++++ Dataset extract ++++

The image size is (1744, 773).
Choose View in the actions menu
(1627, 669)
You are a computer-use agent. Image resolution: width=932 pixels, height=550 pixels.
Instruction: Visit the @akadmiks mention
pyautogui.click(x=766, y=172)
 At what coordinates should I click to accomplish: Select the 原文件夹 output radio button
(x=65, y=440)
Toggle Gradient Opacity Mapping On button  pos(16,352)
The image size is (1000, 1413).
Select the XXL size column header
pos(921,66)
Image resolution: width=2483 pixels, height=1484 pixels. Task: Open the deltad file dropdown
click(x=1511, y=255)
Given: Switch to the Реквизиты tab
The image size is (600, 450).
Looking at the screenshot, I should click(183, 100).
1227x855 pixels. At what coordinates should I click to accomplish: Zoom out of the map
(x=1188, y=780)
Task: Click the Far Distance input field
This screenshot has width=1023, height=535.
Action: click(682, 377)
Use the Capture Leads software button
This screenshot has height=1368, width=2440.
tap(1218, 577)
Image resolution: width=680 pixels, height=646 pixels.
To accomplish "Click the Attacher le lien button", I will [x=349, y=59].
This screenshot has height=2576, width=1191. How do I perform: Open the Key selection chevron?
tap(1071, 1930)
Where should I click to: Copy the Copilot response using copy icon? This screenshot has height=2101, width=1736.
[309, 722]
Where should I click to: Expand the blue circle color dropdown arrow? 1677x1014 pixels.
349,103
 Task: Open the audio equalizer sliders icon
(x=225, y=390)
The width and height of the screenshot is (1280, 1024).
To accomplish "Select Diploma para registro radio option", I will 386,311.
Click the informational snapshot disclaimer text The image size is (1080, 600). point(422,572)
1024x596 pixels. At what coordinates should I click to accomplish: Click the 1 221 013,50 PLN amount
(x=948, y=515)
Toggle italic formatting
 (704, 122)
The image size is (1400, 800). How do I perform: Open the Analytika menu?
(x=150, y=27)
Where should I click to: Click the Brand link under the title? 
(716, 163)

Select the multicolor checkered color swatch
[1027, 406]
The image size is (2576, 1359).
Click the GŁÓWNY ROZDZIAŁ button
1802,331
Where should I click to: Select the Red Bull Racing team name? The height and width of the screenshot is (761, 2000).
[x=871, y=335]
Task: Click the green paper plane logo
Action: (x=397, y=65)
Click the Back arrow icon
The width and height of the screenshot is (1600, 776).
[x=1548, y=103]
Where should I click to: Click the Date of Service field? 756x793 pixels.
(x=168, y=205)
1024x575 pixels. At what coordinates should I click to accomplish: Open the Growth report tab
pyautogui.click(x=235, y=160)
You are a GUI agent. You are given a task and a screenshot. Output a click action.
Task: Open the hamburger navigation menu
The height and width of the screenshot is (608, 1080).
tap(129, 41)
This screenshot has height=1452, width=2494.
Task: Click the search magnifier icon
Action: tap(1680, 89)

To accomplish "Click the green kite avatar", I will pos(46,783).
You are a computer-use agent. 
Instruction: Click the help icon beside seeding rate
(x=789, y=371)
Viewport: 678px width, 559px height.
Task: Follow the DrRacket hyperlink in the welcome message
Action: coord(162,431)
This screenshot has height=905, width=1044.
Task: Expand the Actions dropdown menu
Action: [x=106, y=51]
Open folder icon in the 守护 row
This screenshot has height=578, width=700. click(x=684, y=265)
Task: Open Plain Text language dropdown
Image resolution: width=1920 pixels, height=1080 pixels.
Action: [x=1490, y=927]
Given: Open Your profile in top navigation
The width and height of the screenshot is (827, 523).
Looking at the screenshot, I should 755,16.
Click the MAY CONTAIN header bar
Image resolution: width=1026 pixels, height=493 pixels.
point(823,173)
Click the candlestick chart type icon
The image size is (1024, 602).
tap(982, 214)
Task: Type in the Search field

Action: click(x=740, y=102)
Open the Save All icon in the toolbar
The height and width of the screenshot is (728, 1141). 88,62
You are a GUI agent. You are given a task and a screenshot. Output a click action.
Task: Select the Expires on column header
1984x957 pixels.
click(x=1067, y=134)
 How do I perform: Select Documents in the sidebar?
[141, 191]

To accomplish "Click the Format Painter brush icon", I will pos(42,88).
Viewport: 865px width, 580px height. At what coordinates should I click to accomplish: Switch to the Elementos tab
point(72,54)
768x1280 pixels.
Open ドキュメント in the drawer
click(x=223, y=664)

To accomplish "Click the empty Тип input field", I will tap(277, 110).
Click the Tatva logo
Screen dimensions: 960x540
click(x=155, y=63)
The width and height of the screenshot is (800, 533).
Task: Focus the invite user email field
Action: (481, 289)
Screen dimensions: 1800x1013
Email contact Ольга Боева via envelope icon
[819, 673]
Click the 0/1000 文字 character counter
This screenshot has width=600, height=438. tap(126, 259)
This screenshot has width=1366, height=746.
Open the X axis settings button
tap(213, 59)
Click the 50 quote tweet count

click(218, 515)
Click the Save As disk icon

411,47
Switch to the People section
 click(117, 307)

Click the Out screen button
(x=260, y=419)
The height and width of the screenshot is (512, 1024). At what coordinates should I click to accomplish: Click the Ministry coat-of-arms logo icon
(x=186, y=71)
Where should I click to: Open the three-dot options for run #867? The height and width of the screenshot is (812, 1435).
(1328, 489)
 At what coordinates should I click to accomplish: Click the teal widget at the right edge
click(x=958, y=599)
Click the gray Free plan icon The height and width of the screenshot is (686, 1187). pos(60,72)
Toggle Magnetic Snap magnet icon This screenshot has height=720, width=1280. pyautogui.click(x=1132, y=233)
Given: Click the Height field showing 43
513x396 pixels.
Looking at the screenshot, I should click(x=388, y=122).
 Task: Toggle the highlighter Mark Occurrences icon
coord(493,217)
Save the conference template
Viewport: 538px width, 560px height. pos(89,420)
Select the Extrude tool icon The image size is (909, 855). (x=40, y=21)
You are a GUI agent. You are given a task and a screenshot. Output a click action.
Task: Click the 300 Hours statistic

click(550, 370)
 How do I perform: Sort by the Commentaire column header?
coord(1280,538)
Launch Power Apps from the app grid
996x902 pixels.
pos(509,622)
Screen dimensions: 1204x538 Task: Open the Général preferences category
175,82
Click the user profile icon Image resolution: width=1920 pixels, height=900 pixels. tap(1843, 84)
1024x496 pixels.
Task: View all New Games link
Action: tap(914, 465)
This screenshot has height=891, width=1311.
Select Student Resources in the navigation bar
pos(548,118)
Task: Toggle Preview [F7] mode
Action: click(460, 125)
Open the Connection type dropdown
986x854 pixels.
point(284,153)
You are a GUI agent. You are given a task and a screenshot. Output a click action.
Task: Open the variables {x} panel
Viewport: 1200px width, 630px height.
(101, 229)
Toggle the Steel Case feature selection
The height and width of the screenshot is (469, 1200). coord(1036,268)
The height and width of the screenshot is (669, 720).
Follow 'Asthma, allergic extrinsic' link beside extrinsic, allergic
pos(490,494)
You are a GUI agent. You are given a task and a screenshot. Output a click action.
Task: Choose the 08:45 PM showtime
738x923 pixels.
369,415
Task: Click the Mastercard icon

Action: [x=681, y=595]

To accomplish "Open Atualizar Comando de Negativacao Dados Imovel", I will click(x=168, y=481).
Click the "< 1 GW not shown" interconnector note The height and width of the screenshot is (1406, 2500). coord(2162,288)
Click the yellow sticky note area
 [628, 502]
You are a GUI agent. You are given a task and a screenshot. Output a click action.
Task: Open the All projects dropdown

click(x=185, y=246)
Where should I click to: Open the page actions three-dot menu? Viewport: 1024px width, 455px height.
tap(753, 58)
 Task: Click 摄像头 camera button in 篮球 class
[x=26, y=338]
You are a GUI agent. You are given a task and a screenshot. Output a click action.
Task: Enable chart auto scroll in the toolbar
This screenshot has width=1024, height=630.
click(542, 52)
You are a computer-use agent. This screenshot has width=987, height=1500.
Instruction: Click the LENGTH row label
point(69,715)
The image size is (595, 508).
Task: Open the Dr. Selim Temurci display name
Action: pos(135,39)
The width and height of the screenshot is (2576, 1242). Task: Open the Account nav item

++++

### [Given instruction]
Count the lines in the data above that contain the string "dimensions", treating uppercase and lowercase as different, and give only the number.

### [The reply]
3